Jason Derulo is having his most successful year since 2010. This must be stopped.



And to make matters worse, he's trying to ruin all musical instruments one by one! He ruined the saxophone in "Talk Dirty", the recorder in "Wiggle" (though to be fair, that one was already ruined for me by having to practice it in elementary school, but I digress), and now the trumpet in "Trumpets"!

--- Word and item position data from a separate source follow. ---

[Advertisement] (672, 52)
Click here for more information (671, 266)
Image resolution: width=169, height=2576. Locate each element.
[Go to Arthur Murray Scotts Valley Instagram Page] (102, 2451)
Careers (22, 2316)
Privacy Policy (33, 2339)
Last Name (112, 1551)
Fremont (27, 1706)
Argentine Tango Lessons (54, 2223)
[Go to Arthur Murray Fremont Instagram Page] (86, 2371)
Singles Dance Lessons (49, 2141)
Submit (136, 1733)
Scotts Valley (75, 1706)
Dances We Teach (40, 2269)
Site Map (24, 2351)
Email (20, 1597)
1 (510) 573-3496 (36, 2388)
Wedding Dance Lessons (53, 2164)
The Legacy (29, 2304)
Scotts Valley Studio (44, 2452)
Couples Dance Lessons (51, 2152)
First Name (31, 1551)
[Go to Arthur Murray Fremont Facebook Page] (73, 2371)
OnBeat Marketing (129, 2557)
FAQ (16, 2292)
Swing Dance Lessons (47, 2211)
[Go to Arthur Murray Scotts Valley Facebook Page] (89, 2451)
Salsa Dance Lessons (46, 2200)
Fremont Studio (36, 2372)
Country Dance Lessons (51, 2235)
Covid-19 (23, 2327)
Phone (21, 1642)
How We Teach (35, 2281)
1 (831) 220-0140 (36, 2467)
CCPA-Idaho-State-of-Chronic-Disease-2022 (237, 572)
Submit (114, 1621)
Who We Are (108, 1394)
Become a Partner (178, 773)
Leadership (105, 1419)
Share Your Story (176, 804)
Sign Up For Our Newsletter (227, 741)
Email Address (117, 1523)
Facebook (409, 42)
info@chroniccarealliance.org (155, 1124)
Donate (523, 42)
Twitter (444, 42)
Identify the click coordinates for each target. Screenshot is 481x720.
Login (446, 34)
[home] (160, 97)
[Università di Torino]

As is par for the course with Jason Derulo, this is another sleazy R&B song reducing the women Jason Derulo has sexual affairs with to a pile of meat. Seriously, listen to the lyrics. Not one of them goes much deeper than:



Every single one of them is a... for lack of a better term, let's say a "compliment"... on this woman's physical anatomy. And I really shouldn't be angry at this point, but I am. Because this one actually sounds like Jason Derulo is trying to make this into a love song. There's the quiet piano opening, and then there's Jason trying to create sweet-sounding vocals. (Spoiler: He fails miserably.) And it never crosses into a purposefully sleazy-sounding song like "Talk Dirty or "Wiggle". In this way, I think this is actually the worst of the three, because it shows more than either of the previous two just how incompetent Jason Derulo is at writing anything to fit the mood he's trying to create.

And it would be one thing if these shallow "compliments" actually made sense. But I really hope you don't give Derulo more credit than he deserves.

Is it weird that your ass
Remind me of a Kanye West song?
Kanye West song

What the hell...?

So I looked it up on Rap Genius, and apparently the song he's referencing is "Amazing". That's not funny. That's needlessly complicated. What else you got, Derulo?

Is it weird that your bra
Remind me of a Katy Perry song?

Okay, stop that right there. First off, did you seriously run out of compliments for her body, so now you're moving on to her lingerie? Even for you, that's trying very little. Second, again, what the hell are you talking about?!

"Part of Me"? "California Gurls"? "Firework"? "Teenage Dream"?! Oh my God, I'm not wasting any more time on this.

Every time that you get undressed
I hear symphonies in my head

Wow, that's right up there with "Shall I compare thee to a summer's day?" as one of the most romantic opening lines in history. Seriously, he's not even trying to hide his hollow lust! Look at this next line:

I wrote this song just looking at you

Just looking at you. Not listening to you, or trying to understand you, or even loving you. Just looking at you.



(I apologize to any Casablanca fans.)

Slowly, Jason Derulo is actually regressing, which I didn't think was possible, but here we are. This is Derulo's worst song yet, and now I don't even have any hope out for the notion that they can't get worse. I'm now certain that Derulo has the power to make it happen. And with great power, apparently, comes great douchebaggery. And bad music. And out-of-place trumpets. Seriously, get out of the song. you're only hurting your reputation. Uggh.